Bur Oak, Quercus macrocarpa
Bird’s Fort Trail is an early Texas trail that was used by settlers in the mid-eighteen hundreds. The Peter’s Colony map below (courtesy of the Irving Heritage Society) shows this historic site as it was known by early travelers, including American Indians.
The Comanche Indians and other tribes heavily occupied this land prior to settlement. The Trinity River watershed contained the preferred characteristics the Comanches looked for in a campsite; high points, pecan bottom, freshwater springs, and it was near a trail with a low water crossing.
In 2011, a turning tree for the trail known as the Bird’s Fort Trail Comanche Marker Tree was found by David Richardson, a longtime horticulturist and member of the International Oak Society. It is a Bur Oak (Quercus macrocarpa), a species of tree native to North Texas. The trunk is buried for fourteen feet and then grows along the ground before rising up into two arching bows. The tree happens to be on the other side of the Trinity River and just north of another Comanche Marker Tree, the California Crossing Comanche Marker Tree. The California Crossing tree marked the low water crossing first for the Comanche, and later for early settlers.
After crossing the river at the California Crossing tree, travelers would have headed north on the trail and found the Bird’s Fort Trail tree.
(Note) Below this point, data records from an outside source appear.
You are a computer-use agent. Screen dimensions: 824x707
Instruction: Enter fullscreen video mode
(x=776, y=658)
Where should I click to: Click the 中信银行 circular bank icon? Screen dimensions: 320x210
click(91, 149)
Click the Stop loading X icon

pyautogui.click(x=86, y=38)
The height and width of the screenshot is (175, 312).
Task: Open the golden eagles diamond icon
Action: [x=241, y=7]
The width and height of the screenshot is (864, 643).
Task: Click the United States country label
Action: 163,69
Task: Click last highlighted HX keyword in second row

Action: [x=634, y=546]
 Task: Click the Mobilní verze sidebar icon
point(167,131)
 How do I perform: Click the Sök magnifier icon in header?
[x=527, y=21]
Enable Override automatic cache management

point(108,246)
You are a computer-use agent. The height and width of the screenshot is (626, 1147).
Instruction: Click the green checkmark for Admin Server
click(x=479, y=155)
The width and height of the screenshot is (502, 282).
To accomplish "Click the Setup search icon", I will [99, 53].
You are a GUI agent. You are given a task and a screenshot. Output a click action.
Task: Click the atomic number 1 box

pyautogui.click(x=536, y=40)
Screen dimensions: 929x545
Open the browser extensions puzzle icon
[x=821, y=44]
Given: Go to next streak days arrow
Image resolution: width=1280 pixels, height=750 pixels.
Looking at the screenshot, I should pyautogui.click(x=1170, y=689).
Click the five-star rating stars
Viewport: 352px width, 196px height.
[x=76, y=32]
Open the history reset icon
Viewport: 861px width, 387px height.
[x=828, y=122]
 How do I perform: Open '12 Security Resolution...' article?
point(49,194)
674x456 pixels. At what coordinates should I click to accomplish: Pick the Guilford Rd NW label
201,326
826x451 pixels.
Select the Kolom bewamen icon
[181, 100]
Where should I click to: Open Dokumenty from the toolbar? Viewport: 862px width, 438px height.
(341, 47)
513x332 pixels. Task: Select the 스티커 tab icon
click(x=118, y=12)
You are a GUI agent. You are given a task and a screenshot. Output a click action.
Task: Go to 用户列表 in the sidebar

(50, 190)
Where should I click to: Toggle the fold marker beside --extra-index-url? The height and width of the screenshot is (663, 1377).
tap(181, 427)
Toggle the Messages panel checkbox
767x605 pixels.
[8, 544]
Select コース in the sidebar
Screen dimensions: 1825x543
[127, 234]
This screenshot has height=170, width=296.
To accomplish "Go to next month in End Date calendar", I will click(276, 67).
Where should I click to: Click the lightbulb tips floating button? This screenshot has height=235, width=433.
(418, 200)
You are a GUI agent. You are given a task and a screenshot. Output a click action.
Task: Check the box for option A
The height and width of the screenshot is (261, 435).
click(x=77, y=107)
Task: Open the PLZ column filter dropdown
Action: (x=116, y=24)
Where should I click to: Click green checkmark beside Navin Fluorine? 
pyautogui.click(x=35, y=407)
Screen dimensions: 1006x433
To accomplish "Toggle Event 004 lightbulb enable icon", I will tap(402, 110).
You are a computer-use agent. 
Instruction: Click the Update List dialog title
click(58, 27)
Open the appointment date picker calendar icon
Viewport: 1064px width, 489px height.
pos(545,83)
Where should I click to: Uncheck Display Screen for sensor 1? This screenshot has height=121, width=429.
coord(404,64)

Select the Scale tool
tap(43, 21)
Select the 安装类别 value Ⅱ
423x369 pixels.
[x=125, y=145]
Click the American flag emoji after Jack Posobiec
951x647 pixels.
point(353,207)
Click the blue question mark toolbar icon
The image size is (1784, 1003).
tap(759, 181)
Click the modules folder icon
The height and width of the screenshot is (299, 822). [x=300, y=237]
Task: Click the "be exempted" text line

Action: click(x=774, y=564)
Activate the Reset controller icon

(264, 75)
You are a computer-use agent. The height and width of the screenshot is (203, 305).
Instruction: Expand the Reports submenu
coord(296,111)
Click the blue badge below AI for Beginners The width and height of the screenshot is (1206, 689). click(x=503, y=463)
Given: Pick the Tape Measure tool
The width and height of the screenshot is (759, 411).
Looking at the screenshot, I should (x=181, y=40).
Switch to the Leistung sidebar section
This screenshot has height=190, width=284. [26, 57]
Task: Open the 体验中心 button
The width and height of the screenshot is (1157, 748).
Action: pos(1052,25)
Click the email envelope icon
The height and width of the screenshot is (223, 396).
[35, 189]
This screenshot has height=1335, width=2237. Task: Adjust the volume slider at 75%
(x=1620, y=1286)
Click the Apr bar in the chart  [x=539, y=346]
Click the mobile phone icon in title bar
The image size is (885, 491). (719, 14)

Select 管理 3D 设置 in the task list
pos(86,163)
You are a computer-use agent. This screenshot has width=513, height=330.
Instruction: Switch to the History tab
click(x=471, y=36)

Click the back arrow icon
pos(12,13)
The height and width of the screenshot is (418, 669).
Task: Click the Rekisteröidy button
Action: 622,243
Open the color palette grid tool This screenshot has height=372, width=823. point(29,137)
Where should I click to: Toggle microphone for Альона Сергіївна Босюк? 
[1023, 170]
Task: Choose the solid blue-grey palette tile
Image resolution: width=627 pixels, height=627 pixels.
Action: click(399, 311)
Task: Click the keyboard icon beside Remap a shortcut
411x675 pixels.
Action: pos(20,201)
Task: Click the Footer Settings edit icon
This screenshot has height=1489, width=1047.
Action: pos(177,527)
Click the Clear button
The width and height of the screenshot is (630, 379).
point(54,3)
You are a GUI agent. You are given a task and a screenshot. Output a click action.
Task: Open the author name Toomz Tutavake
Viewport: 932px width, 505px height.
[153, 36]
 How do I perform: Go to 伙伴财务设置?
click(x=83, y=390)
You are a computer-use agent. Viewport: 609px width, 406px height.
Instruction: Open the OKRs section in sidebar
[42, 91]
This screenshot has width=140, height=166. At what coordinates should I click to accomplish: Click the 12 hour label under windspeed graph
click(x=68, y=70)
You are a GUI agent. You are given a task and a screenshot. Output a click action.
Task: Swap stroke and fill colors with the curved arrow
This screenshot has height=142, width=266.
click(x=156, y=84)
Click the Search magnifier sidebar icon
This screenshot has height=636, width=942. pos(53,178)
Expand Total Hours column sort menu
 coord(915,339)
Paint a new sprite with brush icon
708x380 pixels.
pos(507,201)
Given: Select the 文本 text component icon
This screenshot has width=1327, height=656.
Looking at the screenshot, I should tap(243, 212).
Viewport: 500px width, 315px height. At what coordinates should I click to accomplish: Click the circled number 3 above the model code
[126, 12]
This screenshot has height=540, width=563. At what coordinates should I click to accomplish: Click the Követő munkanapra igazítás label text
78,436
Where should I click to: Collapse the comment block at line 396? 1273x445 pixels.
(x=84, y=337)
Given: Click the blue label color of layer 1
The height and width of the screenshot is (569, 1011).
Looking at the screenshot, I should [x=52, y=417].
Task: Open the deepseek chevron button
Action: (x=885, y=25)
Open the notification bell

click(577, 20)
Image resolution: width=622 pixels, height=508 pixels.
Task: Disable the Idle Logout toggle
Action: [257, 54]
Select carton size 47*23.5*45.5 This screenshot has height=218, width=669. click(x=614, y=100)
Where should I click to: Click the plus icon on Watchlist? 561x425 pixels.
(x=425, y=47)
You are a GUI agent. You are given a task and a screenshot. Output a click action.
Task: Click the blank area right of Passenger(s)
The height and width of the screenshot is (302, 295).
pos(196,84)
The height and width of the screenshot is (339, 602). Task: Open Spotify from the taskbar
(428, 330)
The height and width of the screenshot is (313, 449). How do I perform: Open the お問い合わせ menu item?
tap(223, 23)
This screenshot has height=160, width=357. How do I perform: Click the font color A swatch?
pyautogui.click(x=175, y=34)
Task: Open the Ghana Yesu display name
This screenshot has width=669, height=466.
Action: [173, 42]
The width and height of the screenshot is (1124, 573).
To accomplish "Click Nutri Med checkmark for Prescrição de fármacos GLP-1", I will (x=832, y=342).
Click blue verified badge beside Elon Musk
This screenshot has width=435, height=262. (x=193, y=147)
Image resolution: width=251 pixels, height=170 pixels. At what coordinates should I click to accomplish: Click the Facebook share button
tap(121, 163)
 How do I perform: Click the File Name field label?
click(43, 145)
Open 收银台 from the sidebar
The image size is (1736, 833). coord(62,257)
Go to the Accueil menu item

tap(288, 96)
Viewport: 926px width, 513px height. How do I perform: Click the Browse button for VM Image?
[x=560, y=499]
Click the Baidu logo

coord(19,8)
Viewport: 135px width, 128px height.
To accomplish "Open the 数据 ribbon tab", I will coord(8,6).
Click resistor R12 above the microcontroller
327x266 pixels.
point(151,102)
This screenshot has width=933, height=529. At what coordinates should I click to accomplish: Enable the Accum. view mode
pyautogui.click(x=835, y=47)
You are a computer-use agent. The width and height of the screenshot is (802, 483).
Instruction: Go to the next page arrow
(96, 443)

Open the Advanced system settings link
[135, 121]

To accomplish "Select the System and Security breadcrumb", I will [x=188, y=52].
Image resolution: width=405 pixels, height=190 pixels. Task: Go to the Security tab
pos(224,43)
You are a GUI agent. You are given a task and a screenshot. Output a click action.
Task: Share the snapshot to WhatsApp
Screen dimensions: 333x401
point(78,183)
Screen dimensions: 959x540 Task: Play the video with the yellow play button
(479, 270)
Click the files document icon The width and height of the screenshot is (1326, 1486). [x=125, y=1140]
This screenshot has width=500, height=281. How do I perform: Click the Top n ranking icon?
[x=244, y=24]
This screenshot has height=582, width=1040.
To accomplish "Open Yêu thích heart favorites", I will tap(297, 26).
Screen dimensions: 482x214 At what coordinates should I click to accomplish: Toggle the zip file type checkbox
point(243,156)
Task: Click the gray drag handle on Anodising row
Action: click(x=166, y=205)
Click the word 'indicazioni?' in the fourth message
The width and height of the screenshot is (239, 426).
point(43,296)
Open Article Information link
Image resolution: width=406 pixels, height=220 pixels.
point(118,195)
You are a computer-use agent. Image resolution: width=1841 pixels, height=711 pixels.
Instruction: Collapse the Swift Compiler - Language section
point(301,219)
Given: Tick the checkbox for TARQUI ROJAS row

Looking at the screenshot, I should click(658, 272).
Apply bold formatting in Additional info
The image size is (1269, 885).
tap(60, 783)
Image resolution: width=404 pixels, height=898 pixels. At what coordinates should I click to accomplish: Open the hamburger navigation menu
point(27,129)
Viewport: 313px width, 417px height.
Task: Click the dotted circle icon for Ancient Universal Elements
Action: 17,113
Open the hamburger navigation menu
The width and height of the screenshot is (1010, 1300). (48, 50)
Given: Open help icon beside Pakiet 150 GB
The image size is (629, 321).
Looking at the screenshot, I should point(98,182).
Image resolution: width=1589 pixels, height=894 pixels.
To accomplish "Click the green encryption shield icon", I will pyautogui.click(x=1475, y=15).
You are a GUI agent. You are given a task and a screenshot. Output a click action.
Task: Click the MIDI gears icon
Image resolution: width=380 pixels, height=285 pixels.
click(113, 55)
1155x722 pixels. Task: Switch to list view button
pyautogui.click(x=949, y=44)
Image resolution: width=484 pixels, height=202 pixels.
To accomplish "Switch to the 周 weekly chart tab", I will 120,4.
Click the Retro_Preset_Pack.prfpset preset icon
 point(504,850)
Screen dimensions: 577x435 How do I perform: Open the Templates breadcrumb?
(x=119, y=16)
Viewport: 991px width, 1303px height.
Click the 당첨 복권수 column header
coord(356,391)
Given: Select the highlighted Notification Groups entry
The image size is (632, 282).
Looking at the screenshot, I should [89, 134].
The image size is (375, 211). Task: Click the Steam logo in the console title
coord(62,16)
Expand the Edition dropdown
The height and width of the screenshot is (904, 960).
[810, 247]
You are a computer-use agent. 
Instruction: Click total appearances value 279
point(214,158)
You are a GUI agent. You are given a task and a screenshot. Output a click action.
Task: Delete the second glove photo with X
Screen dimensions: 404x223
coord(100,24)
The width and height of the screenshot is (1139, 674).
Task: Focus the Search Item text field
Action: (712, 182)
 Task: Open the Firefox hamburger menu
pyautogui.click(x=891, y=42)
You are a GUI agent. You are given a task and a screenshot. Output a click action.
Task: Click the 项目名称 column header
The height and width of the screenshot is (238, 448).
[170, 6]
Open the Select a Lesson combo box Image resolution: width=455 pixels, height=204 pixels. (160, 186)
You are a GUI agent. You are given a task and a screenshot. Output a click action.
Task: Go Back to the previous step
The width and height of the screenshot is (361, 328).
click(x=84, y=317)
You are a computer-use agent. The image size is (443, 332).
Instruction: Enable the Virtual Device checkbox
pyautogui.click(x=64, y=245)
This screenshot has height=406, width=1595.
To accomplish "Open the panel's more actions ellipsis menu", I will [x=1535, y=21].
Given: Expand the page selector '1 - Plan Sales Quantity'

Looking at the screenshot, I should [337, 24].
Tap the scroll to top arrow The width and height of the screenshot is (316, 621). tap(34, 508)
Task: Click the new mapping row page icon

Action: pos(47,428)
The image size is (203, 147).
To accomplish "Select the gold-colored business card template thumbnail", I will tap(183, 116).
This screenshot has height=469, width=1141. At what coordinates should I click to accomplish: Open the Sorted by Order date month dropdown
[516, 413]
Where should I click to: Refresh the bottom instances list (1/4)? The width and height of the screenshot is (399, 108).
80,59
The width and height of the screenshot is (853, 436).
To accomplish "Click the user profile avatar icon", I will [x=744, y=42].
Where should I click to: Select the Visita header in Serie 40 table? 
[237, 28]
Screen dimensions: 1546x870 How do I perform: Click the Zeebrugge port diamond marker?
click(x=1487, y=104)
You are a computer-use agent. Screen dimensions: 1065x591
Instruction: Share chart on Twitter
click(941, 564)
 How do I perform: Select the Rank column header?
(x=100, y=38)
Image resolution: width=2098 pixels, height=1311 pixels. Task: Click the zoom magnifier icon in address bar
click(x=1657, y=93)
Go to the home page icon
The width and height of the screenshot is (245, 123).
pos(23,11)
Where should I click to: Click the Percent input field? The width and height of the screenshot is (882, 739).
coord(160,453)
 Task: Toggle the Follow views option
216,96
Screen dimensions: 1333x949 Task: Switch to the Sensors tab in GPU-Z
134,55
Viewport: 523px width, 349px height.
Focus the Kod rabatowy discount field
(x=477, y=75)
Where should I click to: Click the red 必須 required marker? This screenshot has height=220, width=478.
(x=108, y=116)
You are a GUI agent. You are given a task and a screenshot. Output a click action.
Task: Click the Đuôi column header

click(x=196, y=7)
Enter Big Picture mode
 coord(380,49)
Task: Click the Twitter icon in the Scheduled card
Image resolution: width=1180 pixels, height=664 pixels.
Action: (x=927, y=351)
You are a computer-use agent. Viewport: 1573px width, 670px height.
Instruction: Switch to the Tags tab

Since this tree is pointing west, it would have led them further along the Bird’s Fort Trail as it existed in the mid-eighteen hundreds.
The Comanche Nation Tribal Elder Council visited Bird’s Fort Trail Comanche Marker Tree as well as other trees in June of 2013. It was a distinct honor and privilege for the Texas Historic Tree Coalition to host the Comanche Elders as they reconnected with the trees as living witnesses to their past history and heritage.